Nothing outside the range is wanted. Repeat exactly the lines below from the one with "has width=927, height=1288." through the one with "Task: Choose the neon yellow shoe variant".

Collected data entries
┌──

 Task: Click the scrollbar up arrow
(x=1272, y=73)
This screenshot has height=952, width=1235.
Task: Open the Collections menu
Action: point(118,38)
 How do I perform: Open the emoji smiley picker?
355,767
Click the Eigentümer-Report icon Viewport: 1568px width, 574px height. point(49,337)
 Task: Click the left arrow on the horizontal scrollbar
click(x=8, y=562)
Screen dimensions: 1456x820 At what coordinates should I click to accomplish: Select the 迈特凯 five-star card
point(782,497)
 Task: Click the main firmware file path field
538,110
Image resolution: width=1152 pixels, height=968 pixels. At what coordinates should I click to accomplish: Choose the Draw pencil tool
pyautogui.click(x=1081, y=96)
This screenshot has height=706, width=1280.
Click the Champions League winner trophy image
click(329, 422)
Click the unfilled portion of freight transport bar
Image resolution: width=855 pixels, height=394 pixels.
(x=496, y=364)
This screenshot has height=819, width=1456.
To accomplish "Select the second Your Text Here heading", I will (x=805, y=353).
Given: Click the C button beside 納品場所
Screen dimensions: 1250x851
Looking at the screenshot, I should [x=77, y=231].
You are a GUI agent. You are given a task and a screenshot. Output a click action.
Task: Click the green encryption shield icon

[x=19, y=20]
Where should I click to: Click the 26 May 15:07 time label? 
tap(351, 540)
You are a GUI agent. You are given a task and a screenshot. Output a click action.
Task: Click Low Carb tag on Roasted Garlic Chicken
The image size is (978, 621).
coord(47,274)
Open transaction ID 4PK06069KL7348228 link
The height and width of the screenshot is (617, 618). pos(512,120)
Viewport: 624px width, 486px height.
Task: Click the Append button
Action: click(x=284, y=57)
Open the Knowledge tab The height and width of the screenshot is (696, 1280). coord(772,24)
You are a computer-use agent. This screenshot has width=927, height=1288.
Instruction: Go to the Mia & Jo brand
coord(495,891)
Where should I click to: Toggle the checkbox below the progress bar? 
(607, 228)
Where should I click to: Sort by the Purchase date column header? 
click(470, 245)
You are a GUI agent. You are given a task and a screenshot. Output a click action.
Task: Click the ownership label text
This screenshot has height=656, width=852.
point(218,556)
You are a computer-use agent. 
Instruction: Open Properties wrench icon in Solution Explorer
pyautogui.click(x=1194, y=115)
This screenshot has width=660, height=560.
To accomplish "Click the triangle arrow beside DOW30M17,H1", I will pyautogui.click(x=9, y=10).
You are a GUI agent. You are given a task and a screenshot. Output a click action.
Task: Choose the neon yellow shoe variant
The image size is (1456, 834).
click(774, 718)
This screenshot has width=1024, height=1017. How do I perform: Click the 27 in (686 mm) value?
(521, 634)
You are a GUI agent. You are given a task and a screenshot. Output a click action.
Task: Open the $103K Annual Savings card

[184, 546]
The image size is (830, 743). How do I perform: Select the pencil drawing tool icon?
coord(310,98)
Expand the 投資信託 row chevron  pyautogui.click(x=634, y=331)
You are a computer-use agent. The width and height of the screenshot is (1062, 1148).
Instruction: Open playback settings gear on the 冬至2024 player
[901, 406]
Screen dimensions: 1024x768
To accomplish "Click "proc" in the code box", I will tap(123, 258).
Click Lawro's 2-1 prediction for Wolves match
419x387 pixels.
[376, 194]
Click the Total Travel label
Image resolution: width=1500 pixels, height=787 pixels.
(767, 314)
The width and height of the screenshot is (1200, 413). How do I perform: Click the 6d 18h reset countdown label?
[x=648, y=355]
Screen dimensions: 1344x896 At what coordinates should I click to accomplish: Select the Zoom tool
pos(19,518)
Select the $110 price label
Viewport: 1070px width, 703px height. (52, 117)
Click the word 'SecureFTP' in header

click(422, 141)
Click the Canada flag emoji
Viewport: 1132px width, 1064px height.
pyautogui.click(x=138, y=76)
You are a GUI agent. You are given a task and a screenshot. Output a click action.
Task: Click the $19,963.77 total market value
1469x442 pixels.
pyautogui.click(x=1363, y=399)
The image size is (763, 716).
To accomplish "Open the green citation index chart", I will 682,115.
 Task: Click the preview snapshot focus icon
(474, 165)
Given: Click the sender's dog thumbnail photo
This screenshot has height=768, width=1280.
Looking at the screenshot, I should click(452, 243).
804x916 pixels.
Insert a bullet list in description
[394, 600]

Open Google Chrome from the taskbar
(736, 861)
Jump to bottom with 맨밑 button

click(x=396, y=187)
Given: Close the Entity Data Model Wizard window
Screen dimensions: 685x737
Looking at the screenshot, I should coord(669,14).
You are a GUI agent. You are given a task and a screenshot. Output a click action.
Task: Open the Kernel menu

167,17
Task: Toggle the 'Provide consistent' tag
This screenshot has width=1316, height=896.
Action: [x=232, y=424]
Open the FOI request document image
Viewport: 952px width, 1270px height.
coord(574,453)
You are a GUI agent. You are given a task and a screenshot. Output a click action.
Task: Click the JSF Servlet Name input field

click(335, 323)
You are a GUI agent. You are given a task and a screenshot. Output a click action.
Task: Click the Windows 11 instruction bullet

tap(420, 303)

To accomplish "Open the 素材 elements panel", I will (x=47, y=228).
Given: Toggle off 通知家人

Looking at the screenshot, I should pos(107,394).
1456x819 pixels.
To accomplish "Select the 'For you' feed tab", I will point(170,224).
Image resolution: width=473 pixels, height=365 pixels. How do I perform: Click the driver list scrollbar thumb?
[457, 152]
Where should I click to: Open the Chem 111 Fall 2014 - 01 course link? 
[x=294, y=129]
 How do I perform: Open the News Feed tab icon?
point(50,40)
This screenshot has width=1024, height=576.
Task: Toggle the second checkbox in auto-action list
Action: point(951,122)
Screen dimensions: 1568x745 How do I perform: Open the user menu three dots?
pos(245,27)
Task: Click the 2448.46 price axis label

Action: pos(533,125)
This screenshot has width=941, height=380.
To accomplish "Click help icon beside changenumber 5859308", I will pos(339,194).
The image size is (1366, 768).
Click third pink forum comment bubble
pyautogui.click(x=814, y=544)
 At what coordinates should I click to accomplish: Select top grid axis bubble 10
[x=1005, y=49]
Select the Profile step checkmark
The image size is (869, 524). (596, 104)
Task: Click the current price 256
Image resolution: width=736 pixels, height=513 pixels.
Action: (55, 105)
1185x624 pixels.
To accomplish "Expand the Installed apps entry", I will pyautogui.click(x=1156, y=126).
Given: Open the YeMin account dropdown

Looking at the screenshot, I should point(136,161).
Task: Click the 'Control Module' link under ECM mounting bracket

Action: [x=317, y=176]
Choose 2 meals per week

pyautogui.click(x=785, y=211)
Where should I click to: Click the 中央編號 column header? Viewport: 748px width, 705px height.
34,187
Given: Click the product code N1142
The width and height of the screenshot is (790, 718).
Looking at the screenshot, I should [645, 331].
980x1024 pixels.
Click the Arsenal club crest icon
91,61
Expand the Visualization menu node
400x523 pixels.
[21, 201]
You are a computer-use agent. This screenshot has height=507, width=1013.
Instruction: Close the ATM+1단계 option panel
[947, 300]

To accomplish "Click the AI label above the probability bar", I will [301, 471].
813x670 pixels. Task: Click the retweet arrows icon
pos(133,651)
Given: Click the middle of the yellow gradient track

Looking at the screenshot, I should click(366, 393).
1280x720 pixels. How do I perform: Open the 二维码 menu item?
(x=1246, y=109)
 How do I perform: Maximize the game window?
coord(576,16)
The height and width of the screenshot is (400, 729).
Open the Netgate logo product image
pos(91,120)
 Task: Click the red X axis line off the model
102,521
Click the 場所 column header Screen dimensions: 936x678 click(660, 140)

└──

__Exercise solution__
You are a computer-use agent. This screenshot has width=927, height=1288.
Instruction: Go to the Mia & Jo brand
coord(495,891)
Where should I click to: Toggle the checkbox below the progress bar? 
(607, 228)
Where should I click to: Sort by the Purchase date column header? 
click(470, 245)
You are a GUI agent. You are given a task and a screenshot. Output a click action.
Task: Click the ownership label text
This screenshot has height=656, width=852.
point(218,556)
You are a computer-use agent. 
Instruction: Open Properties wrench icon in Solution Explorer
pyautogui.click(x=1194, y=115)
This screenshot has width=660, height=560.
To accomplish "Click the triangle arrow beside DOW30M17,H1", I will pyautogui.click(x=9, y=10).
You are a GUI agent. You are given a task and a screenshot. Output a click action.
Task: Choose the neon yellow shoe variant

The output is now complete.